Working with XML

We will see how to read the XML nodes,its sub nodes and the data.
Let’s start with a practical example. We will take the below XML as input.

<?xml version="1.0" encoding="UTF-8"?>
<WorkerDetails>
<Worker>
<Summary>
	<Employee_ID>123456</Employee_ID>
	<Name>Shekhar Sharma (123456)</Name>
</Summary>
	<Eligibility MyValue="">true</Eligibility>
<Personal>
<Name_Data>
	<Name_Type MyValue="">Legal</Name_Type>
	<First_Name MyValue="">Shekhar1</First_Name>
	<Last_Name MyValue="">Sharma1</Last_Name>
</Name_Data>
<Name_Data>
	<Name_Type MyValue="">Preferred</Name_Type>
	<First_Name MyValue="">Shekhar2</First_Name>
	<Last_Name MyValue="">Sharma2</Last_Name>
</Name_Data>
	<Gender MyValue="">M</Gender>
	<Birth_Date MyValue="">1975-11-30</Birth_Date>
	<Country_of_Birth MyValue="">IND</Country_of_Birth>
	<City_of_Birth MyValue="">Delhi</City_of_Birth>
	<Marital_Status MyValue="">Unmarried</Marital_Status>
	<Nationality MyValue="">IND</Nationality>
</Personal>
<Address_Data>
	<Address_Type MyValue="">Temp</Address_Type>
	<Is_Primary MyValue="">true</Is_Primary>
	<Municipality MyValue="">Bangalore</Municipality>
	<Region MyValue="">Bellandur</Region>
	<Postal_Code MyValue="">560037</Postal_Code>
	<Country MyValue="">IND</Country>
</Address_Data>
</Worker>
</WorkerDetails>

How to Load the XML file?

We need to create the object for XML parsing.

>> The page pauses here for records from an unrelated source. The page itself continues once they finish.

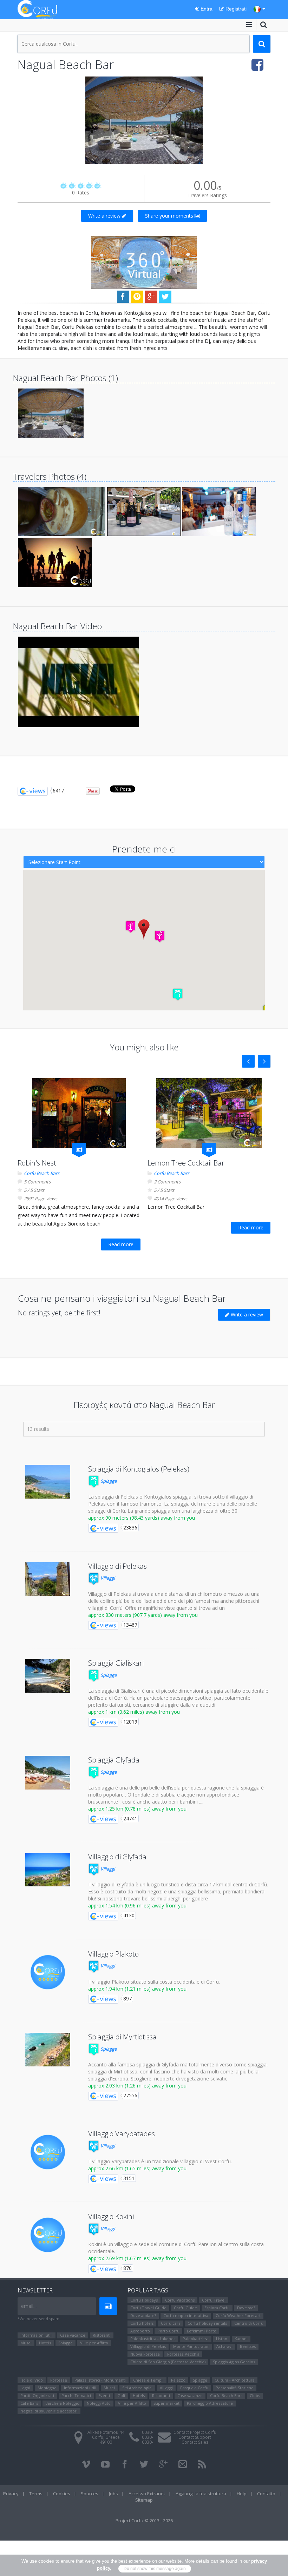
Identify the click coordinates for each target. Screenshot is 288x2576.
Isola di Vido (31, 2380)
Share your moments (170, 215)
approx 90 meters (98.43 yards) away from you (141, 1517)
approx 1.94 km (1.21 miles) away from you (137, 1988)
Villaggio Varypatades (121, 2133)
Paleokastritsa (196, 2338)
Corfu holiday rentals (207, 2323)
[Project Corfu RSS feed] (202, 2464)
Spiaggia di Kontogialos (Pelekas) (138, 1469)
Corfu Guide (185, 2307)
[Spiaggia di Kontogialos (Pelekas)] (48, 1482)
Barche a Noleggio (62, 2403)
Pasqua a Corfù (194, 2387)
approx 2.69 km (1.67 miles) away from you (137, 2258)
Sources (89, 2493)
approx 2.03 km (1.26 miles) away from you (137, 2085)
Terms (35, 2493)
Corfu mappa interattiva (185, 2315)
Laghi (25, 2387)
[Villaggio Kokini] (48, 2234)
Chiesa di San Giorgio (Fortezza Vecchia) (167, 2361)
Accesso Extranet (147, 2493)
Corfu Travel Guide (148, 2307)
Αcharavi (224, 2346)
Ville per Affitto (94, 2342)
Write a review (105, 215)
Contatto (266, 2493)
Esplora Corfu (217, 2307)
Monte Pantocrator (191, 2346)
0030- (147, 2432)
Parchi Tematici (76, 2395)
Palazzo (178, 2380)
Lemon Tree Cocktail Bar (186, 1163)
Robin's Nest (37, 1163)
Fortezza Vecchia (183, 2354)
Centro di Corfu (248, 2323)
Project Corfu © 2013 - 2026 (144, 2520)
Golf (121, 2395)
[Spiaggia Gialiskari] (48, 1676)
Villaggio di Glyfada (117, 1856)
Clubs (255, 2395)
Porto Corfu (168, 2330)
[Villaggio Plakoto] (48, 1972)
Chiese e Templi (148, 2380)
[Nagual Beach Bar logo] (144, 120)
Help (242, 2493)
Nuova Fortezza (145, 2354)
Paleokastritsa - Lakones (152, 2338)
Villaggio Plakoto (113, 1954)
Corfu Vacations (180, 2300)
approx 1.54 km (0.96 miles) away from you (137, 1905)
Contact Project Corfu (195, 2432)
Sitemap (144, 2500)
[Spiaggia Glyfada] (48, 1773)
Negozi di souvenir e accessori (49, 2411)
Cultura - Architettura (235, 2380)
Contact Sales (195, 2442)
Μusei (26, 2342)
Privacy (11, 2493)
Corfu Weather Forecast (238, 2315)
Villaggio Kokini (111, 2216)
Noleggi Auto (99, 2403)
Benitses (248, 2346)
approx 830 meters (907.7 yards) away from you (143, 1615)
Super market (166, 2403)
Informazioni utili (36, 2335)
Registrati (235, 9)
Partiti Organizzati (37, 2395)
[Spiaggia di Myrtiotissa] (48, 2049)
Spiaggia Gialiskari (116, 1663)
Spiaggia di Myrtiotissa (122, 2036)
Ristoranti (102, 2335)
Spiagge (108, 1481)
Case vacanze (72, 2335)
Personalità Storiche (235, 2387)
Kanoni (241, 2338)
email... (29, 2306)
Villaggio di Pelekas (117, 1566)
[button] (177, 994)
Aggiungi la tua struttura (201, 2493)
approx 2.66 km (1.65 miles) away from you (137, 2168)
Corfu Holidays (144, 2300)
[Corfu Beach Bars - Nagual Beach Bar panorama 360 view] (144, 262)
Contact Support (194, 2437)
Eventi (104, 2395)
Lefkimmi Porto (201, 2330)
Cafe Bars (29, 2403)
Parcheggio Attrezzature (210, 2403)
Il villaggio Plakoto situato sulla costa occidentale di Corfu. (154, 1981)
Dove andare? (143, 2315)
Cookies (61, 2493)
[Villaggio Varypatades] (48, 2152)
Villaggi (107, 1578)
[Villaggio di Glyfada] (48, 1869)
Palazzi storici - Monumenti (100, 2380)
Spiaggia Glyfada (113, 1760)
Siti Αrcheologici (137, 2387)
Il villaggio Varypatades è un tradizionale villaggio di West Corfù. (160, 2161)
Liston (221, 2338)
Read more (120, 1244)
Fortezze (58, 2380)
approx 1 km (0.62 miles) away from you (134, 1711)
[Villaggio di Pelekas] (48, 1579)
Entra (205, 9)
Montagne (47, 2387)
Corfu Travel (213, 2300)
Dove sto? (246, 2307)
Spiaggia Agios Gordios (234, 2361)
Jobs (113, 2493)
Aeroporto (140, 2330)
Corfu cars (170, 2323)
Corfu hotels (141, 2323)
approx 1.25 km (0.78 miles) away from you (137, 1808)
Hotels (45, 2342)
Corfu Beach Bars (41, 1173)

'argXMLFilePath   -  Path of the xml file
argXMLFilePath = "D:\Demo.xml
Set oXMLFile = CreateObject("Msxml2.DOMDocument")
oXMLFile.Load(argXMLFilePath)
oXMLFile.async = "False"

1. We are creating the object for XML using “Msxml2.DOMDocument”.
2. We are loading it through load method.
3. Async has some specific significance here.

If async is true, then method returns the control to the caller before the download is complete.
If async is flase, then download must be completed before the caller gets the control back.


How to count the particular nodes?

Count Node
Specific Node count

Specific Node count


Get the first name text:

Get First Name Text
argXMLFilePath = “D:\Demo.xml”
Set oXMLFile = CreateObject(“Msxml2.DOMDocument”)
oXMLFile.Load(argXMLFilePath)
oXMLFile.async “False”
Set nodes=oXMLFile.SelectNodes(“/WorkerDetails/Worker/Personal/Name_Data
/First_Name”
)
‘ fetch the text
For i = 0 To (nodes.Length – 1)
FirstName = nodes.item(i).text
MsgBox “FirstName :” & FirstName
Next
Names


One of my friends asked for a help on one of his requirement and the requirement was like fetching all nodes, child of that nodes and their data into one excel file. Functions given below are generic. If you have same kind of requirement,then you just need to provide the required file paths and few arguments, Rest it will take care. Otherwise, you can have some idea from this to fulfil your specific requirement. I am sharing that code, so it will helpful for needed.I will tell you in the end,How to call these functions.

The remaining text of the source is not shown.